Gather and copy out every line below that contains the word "Please", matching it with the same capitalization.

▸ **Stored data**:
== == ==

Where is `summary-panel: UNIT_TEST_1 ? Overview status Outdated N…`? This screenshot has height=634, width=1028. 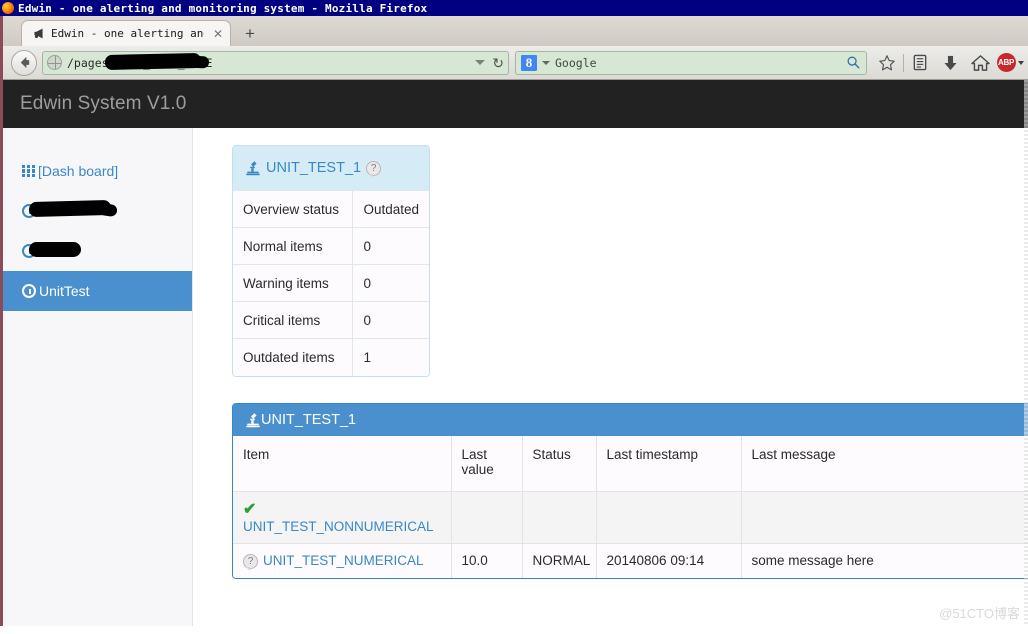 summary-panel: UNIT_TEST_1 ? Overview status Outdated N… is located at coordinates (331, 261).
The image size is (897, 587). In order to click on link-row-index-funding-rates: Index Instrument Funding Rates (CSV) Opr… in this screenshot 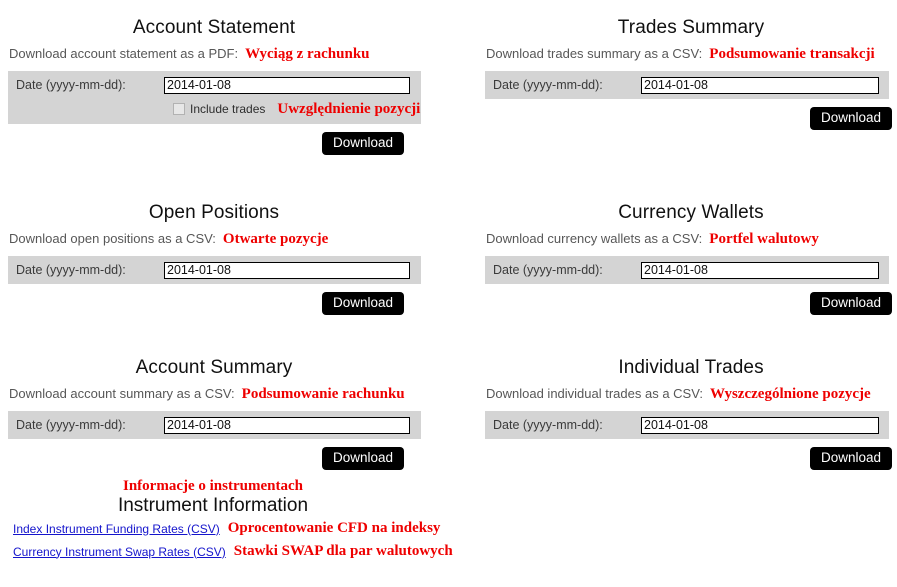, I will do `click(222, 528)`.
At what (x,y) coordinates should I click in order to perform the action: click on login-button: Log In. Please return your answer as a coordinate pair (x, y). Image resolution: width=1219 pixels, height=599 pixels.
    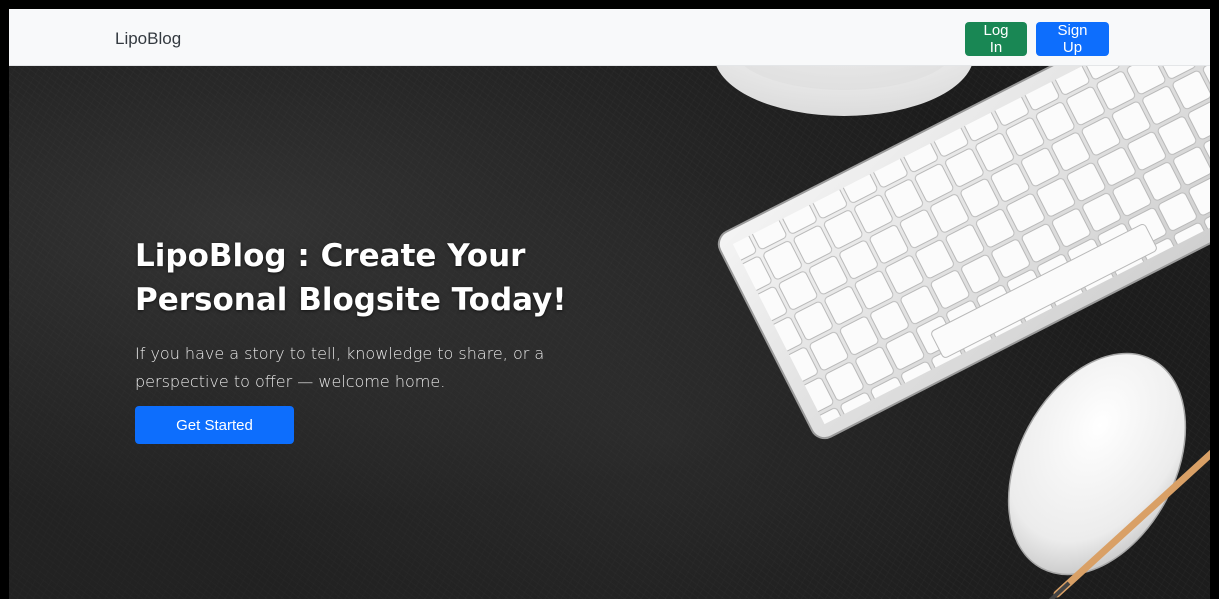
    Looking at the image, I should click on (996, 39).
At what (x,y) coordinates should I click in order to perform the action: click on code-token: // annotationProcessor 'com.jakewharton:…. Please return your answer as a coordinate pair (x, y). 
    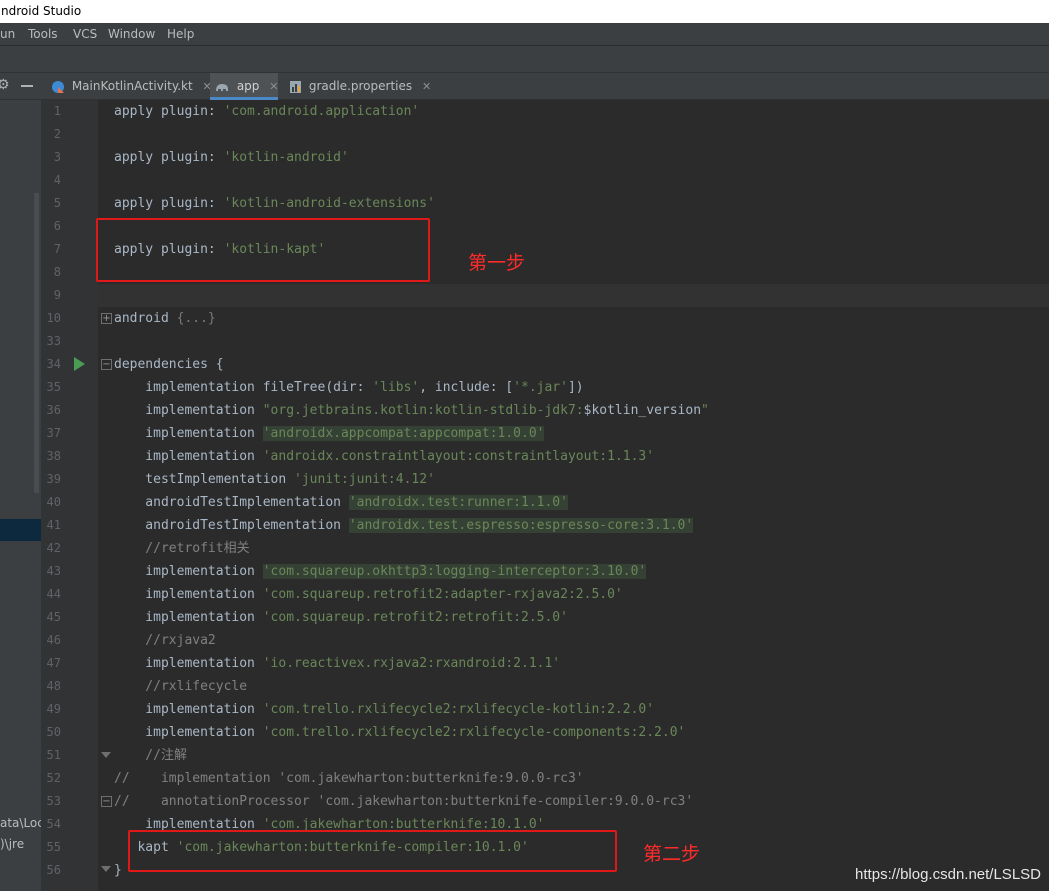
    Looking at the image, I should click on (404, 802).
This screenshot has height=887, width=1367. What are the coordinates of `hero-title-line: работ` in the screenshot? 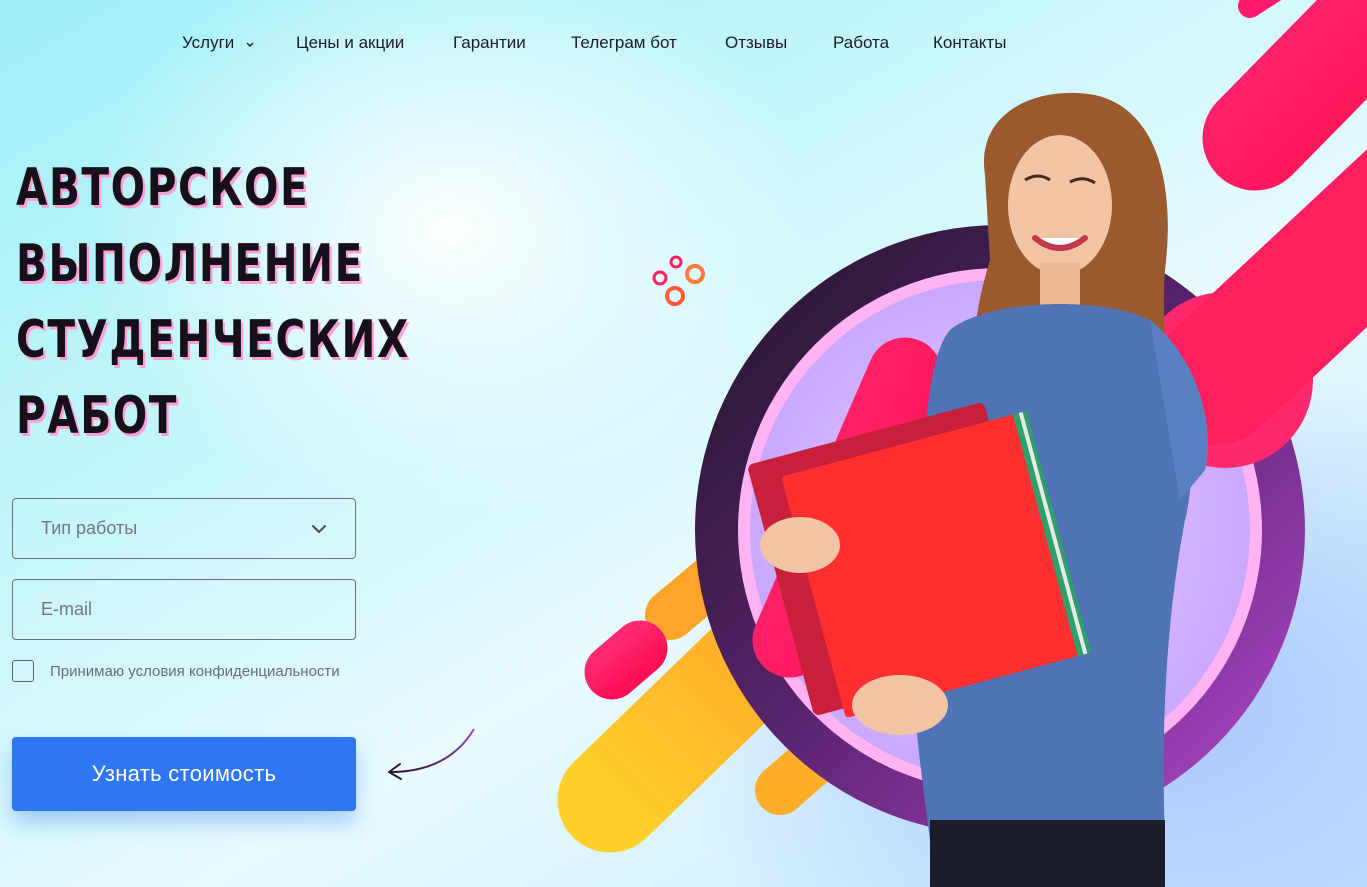 It's located at (97, 416).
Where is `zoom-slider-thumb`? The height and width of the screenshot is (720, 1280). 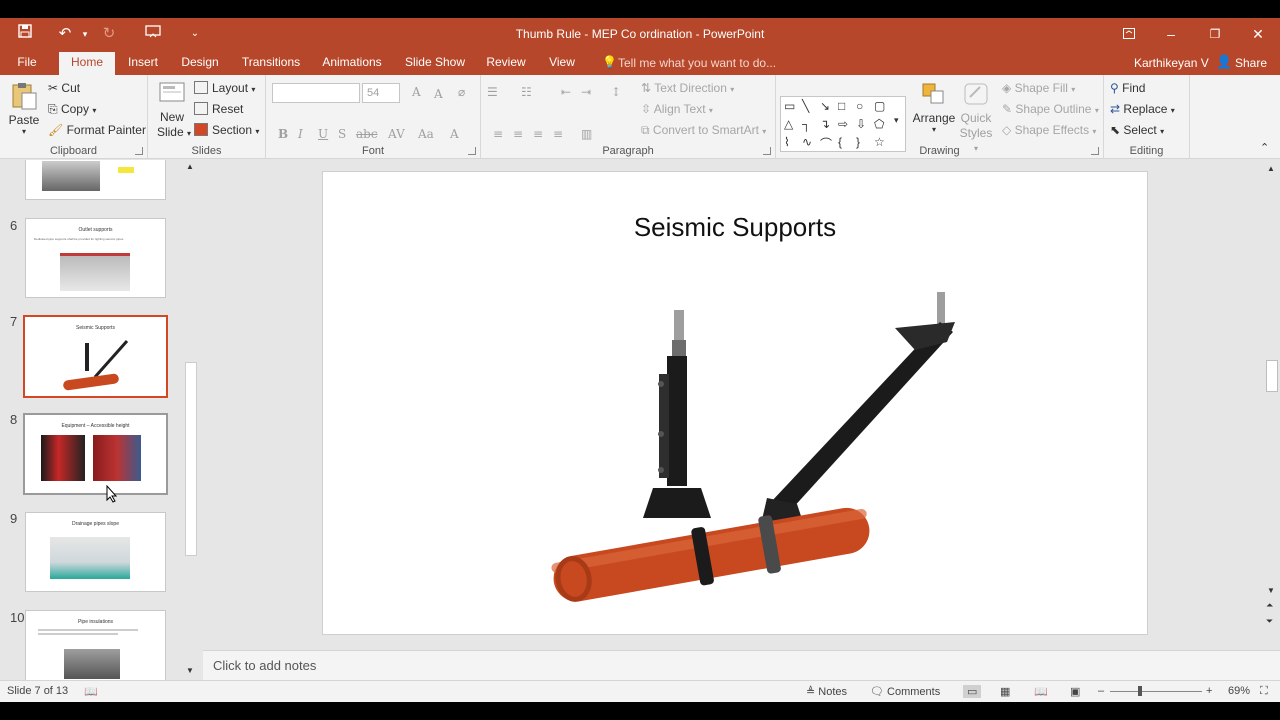 zoom-slider-thumb is located at coordinates (1140, 691).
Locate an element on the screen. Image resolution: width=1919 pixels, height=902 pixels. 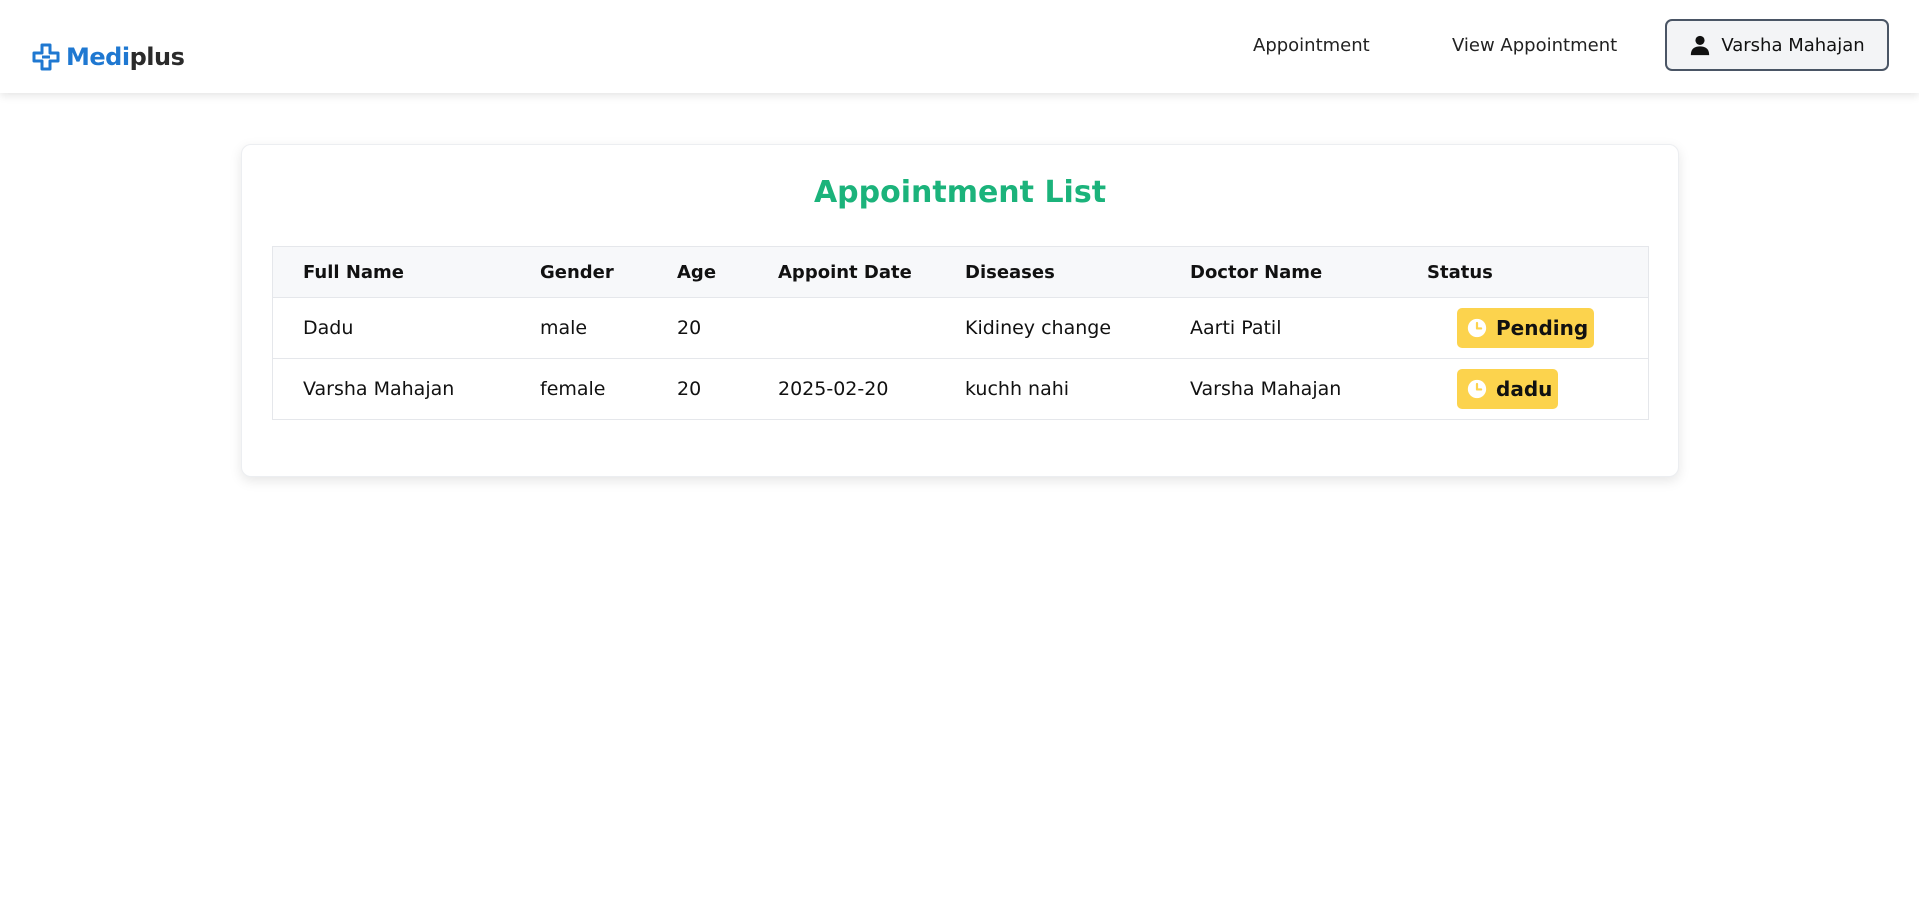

== == ==

▸ **Solution to the exercise**:
At what (x,y) coordinates should I click in order to perform the action: click on login-button: Log In. Please return your answer as a coordinate pair (x, y). Image resolution: width=1219 pixels, height=599 pixels.
At what (x,y) coordinates should I click in order to perform the action: click on code-token: // annotationProcessor 'com.jakewharton:…. Please return your answer as a coordinate pair (x, y). 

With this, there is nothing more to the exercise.